What do you think keeps EFF from being more prominent in the public eye?
Heck, that's an easy one. They don't politic. They have their core mission set of interests and that's what they generally stick to. AFAIK, they've never sold out their own membership to score points. You don't get to the top of the mountain by sticking to your principles and being honest. They also don't sell out to a political party as both the ACLU and the NRA have done on a regular basis.
The rest of it is more mundane. They spend their cash on suing the government to try to get them to follow the law or defending folks from blatantly unconstitutional laws. They don't spend huge amounts of dollars on PR. They don't use FUD. Their core mission is defending civil liberties, and that's never popular with a lot of folks.
EFF's starting to do more PR work, of sorts.

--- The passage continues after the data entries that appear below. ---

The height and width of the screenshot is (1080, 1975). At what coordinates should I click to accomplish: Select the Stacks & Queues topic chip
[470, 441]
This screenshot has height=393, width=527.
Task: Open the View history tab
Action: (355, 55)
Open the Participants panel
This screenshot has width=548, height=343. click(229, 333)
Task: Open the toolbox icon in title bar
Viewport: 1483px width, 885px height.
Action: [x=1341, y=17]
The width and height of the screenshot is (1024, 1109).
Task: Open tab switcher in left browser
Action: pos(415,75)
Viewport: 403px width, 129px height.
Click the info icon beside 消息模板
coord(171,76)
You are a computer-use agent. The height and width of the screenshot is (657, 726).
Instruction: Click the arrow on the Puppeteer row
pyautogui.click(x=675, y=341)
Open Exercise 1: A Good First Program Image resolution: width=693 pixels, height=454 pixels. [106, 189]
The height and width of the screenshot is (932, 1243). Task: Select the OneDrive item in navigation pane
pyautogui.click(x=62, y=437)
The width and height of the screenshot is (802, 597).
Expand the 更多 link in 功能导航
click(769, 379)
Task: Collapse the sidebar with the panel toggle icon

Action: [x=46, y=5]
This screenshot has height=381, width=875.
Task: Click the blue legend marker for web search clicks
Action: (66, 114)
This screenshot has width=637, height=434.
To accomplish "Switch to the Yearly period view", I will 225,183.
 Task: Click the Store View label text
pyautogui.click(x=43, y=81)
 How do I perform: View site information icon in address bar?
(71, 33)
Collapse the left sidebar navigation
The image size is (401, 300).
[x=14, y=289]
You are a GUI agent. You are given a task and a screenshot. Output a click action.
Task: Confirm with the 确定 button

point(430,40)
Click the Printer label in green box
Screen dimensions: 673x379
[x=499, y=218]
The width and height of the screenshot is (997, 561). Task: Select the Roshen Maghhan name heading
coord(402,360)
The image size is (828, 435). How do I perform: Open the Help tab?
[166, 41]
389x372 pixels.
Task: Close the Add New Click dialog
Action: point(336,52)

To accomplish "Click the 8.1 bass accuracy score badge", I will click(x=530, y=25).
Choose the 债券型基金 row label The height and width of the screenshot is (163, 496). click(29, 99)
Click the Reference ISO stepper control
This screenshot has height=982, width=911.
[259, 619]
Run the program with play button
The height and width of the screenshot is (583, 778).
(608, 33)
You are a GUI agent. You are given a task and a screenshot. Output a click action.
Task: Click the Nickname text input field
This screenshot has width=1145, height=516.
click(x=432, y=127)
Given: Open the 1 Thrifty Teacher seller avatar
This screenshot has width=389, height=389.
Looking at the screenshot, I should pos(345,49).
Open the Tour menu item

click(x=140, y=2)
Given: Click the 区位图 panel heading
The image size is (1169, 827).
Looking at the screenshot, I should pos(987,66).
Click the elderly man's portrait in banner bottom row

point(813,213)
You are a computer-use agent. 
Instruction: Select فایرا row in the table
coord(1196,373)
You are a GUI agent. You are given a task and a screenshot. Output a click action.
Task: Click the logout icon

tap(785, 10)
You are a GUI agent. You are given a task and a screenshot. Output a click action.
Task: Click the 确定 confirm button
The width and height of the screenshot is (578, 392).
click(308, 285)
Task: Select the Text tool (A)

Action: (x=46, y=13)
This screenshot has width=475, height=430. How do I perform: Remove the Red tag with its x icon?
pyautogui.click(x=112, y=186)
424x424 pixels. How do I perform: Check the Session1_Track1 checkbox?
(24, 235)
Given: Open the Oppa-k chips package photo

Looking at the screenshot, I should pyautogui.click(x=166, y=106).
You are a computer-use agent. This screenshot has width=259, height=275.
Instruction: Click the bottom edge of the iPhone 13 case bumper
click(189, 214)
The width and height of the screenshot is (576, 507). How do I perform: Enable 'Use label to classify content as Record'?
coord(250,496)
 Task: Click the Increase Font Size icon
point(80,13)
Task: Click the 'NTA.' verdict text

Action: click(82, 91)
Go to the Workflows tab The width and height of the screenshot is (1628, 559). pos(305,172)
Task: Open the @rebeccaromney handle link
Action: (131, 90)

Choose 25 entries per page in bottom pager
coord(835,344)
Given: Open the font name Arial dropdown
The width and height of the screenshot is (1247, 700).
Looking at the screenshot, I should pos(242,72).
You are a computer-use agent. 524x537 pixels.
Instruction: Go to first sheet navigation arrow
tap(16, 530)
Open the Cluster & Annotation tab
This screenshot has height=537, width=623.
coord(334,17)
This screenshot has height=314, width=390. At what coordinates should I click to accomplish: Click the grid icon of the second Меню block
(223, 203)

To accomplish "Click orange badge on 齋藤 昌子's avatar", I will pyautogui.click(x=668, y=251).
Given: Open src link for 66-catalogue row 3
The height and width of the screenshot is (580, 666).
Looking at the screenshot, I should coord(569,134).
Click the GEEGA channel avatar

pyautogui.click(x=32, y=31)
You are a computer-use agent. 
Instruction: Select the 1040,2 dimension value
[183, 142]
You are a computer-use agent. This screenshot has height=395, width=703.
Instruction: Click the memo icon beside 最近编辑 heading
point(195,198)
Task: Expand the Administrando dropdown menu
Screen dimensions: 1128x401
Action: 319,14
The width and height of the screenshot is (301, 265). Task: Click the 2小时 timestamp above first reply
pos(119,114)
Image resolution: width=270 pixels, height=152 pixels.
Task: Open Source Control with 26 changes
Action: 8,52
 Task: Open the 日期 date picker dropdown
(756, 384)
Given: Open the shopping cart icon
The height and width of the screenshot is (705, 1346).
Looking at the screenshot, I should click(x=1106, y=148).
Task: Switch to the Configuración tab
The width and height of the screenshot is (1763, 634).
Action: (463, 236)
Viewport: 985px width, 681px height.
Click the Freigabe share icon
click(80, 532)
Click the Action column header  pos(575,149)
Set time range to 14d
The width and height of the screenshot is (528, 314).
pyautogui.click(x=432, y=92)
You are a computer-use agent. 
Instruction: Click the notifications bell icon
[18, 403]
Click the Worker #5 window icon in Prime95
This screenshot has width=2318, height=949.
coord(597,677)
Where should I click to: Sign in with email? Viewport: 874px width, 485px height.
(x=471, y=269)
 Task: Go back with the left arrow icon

They're having a significantly larger presense at Defcon, so literally thousands of hackers are at their disposal.
Boston Transit Authority case is a prime example. Last year, BTA sued a couple MIT students to prevent them from giving a speech at Defcon. Essentially, the idiots at the BTA encoded the fare amount on the cards (and not on a central server) and thought they could fix the flaw by attempting to silence a couple of kids. Sound stupid? Yea... Worse, they waited until the kids were out of the state and filed an injunction filled with many demonstratively false statements. Well... Couple problems for the BTA. First off, the details were published on a CD and handed out to a couple thousand hackers before the injunction was filed. Second off, the EFF took up the case at Defcon. On the spot, with no reservations. Third, hackers tend to have a persecution complex and a strong dislike for heavy handed authoritarian types.
Here is a photo of the internal data structure of the fare card with the MIT students in the background, with EFF at the podium. Folks, and not just hackers, tossed in every conceiveable resource at the EFF. Money, equipment, space, secure internet access, industry expert testimony, etc. If the EFF needed something or someone at 4am, it was delivered by 4:15. The injunction forced the kids to miss the presentation, but we found someone else to give an impromtu presentation that covered even more stuff. After the conf, the EFF did manage to crush the BTA suit. They're heroes, and I'm not the kind of guy to say that lightly.